[[ Data supplied, beginning ]]

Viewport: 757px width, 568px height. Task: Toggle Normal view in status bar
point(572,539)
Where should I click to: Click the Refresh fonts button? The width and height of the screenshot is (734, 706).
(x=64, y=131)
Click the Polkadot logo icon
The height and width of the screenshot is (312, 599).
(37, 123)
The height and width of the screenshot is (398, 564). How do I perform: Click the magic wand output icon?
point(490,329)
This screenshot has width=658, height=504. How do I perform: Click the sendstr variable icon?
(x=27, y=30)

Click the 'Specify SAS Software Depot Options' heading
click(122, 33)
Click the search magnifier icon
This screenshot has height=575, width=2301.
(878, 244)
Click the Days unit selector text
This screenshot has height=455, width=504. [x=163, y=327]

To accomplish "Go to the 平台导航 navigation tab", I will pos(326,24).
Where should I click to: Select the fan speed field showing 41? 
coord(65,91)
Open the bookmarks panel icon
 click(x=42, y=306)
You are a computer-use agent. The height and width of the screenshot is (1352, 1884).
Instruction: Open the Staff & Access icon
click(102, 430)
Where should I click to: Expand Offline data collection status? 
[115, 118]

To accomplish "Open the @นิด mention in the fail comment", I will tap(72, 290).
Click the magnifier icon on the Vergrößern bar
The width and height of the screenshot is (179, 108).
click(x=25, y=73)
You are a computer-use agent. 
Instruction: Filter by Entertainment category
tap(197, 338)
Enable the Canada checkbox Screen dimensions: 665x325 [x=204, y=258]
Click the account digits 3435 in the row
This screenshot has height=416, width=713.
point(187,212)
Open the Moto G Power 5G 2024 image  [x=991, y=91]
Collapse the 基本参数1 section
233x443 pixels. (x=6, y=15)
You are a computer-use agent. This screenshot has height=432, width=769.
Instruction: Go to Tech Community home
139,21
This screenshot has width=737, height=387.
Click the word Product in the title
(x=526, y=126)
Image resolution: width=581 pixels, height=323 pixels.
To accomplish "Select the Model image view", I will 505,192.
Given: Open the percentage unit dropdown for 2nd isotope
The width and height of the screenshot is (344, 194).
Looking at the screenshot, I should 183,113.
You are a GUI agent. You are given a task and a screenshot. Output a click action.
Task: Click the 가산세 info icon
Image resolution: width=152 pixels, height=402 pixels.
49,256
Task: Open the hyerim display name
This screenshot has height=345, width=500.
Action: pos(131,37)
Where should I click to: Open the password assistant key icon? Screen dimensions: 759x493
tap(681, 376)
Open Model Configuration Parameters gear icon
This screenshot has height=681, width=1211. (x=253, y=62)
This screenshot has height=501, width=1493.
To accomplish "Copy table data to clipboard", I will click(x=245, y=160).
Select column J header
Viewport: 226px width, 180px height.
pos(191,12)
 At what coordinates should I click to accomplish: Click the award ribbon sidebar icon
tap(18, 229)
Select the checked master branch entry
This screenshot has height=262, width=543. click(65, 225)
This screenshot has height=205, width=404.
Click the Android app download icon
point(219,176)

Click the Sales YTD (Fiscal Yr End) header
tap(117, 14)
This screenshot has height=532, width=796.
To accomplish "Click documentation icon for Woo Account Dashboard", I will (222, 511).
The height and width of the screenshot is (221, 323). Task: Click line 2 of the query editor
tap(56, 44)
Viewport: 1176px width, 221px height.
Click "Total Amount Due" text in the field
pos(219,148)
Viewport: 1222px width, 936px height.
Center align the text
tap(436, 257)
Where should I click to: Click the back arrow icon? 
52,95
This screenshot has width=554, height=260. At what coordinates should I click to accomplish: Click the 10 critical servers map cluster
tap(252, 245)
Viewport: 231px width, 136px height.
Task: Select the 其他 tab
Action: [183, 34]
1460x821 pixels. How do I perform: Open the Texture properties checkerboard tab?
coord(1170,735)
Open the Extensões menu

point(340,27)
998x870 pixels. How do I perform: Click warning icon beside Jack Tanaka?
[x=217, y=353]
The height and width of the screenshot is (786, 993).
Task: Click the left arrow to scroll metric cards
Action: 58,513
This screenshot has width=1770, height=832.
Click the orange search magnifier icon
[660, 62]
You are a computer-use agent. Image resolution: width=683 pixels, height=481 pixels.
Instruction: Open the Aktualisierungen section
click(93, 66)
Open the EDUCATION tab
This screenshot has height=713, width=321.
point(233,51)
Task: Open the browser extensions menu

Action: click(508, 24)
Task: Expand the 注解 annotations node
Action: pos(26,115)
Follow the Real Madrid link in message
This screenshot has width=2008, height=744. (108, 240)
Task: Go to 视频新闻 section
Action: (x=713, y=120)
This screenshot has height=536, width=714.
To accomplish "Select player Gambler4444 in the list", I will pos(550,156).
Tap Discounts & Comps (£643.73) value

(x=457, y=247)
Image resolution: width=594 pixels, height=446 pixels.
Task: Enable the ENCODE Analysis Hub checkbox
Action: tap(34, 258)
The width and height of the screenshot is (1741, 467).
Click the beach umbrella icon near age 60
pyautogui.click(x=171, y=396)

[[ Data supplied, end ]]

**Task details**
Copy, exactly and only, the lines above that begin with the one containing "Click the orange search magnifier icon" and finish with the one containing "This screenshot has height=536, width=714.".

**Exercise solution**
Click the orange search magnifier icon
[660, 62]
You are a computer-use agent. Image resolution: width=683 pixels, height=481 pixels.
Instruction: Open the Aktualisierungen section
click(93, 66)
Open the EDUCATION tab
This screenshot has height=713, width=321.
point(233,51)
Task: Open the browser extensions menu

Action: click(508, 24)
Task: Expand the 注解 annotations node
Action: pos(26,115)
Follow the Real Madrid link in message
This screenshot has width=2008, height=744. (108, 240)
Task: Go to 视频新闻 section
Action: (x=713, y=120)
This screenshot has height=536, width=714.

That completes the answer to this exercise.